The State Employee Benefits Committee (SEBC) the body in charge of the stat'e Group Health Insurance Plan (GHIP) — approves an increased budget for the current fiscal year based on a 27% health insurance premium hike for state employees, higher enrollment and increased prescription drug utilization
While last fiscal year’s premium contributions hovered just under $1 billion, FY25 is expected to bring in close to $1.25 billion, but outside consultant Brian Stitzel says claims are also on the rise.
FY25 claims are expected be about 14.4% higher than FY24 — growing from $1.2 billion to about $1.4 billion.
With all revenues and expenditures taken into account, the state is expected to bring in $1.5 billion in revenues and spend around $1.4 on insurance claims and other expenses.
The state’s health insurance plan is expected to remain in a multi-million dollar deficit for seven months but is projected to end the fiscal year in a $34 million surplus.
This is a stark contrast from the plan’s fate this past fiscal year, which required a $7.3 million loan from the state to avoid ending the year in a deficit — the GHIP is expected to pay that sum back this month.
The committee has largely attributed the deficit to the overwhelming use of prescription weight loss drugs, which the health insurance plan decided to cover for the first time this past fiscal year.
But Stitzel continues to remind the committee future premium hikes will likely be necessary.
He's proposing a way to vary the insurance hikes for active employees, pre-65 retirees and medicare retirees, but currently, premium hikes are implemented across the board.
“For now, the entire GHIP is rated as one big experience pool and therefore would need an average 4.4% increase per year for the next three years to wind up at the end of FY28 with the $0 deficit," Stitzel said.
This proposed increase is more stable than a prior proposal to implement no hike next year but instate a 7.3% premium increase in FY27 and a 10.7% increase in FY28.

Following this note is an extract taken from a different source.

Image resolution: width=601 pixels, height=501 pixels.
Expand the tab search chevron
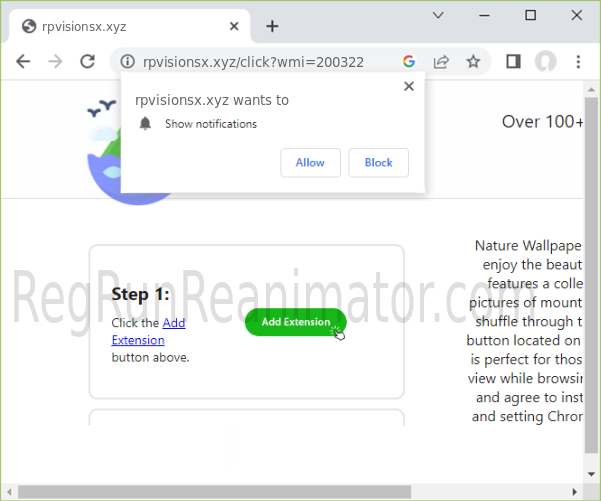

A varied approach, creating a unique rate increase for each group, could lead to a 5% yearly increase for active employees — a $2 - $21 monthly employee contribution increase —, an 18% yearly increase for pre-65 retirees — a $8 - $74 monthly retiree contribution increase — and a 0% increase for medicare retirees.
More than 60% of state Medicare retirees do not contribute towards the cost of Medical and/or prescription drug benefits.